Copy out the text of the rows below exactly, line for line, and leave out the pictures.

Data in this exercise –
-*-*-

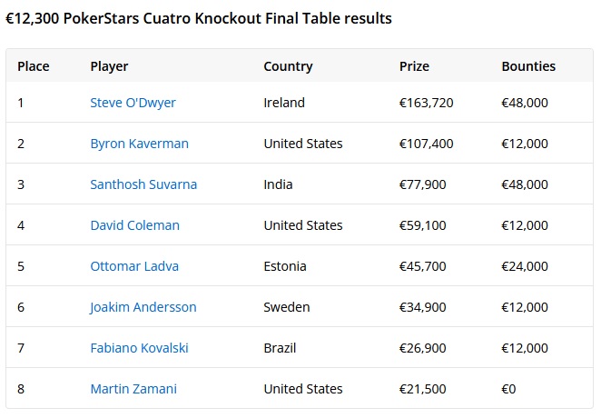The width and height of the screenshot is (601, 418).
Task: Click the Bounties column header
Action: pyautogui.click(x=528, y=66)
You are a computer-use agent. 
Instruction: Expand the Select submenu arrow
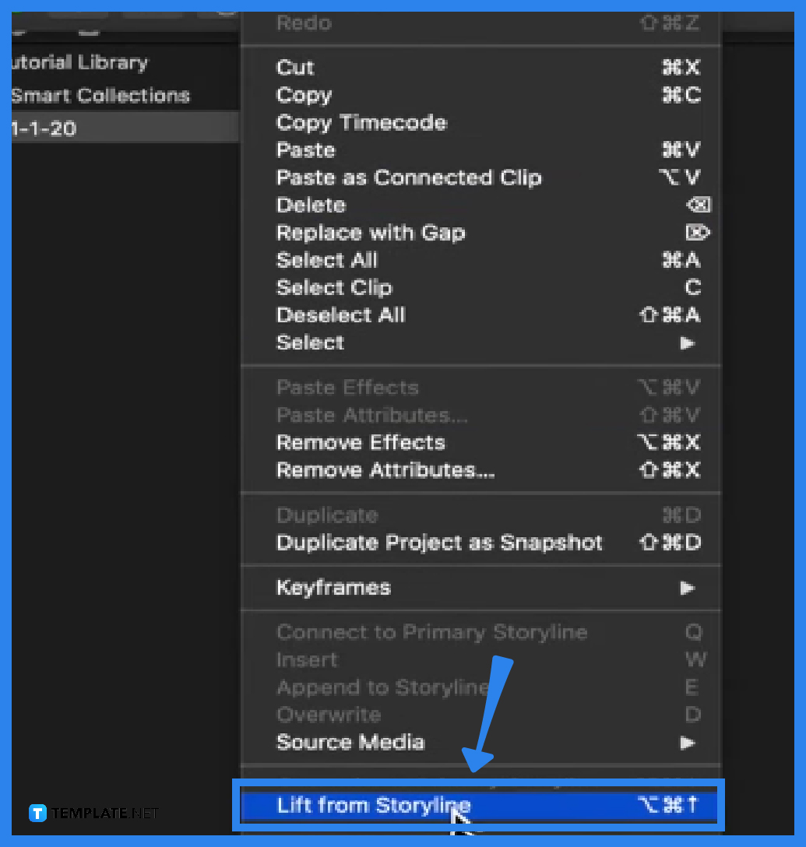point(687,343)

-*-*-

The reply –
The width and height of the screenshot is (601, 418).
Task: Click the Bounties column header
Action: pyautogui.click(x=528, y=66)
You are a computer-use agent. 
Instruction: Expand the Select submenu arrow
point(687,343)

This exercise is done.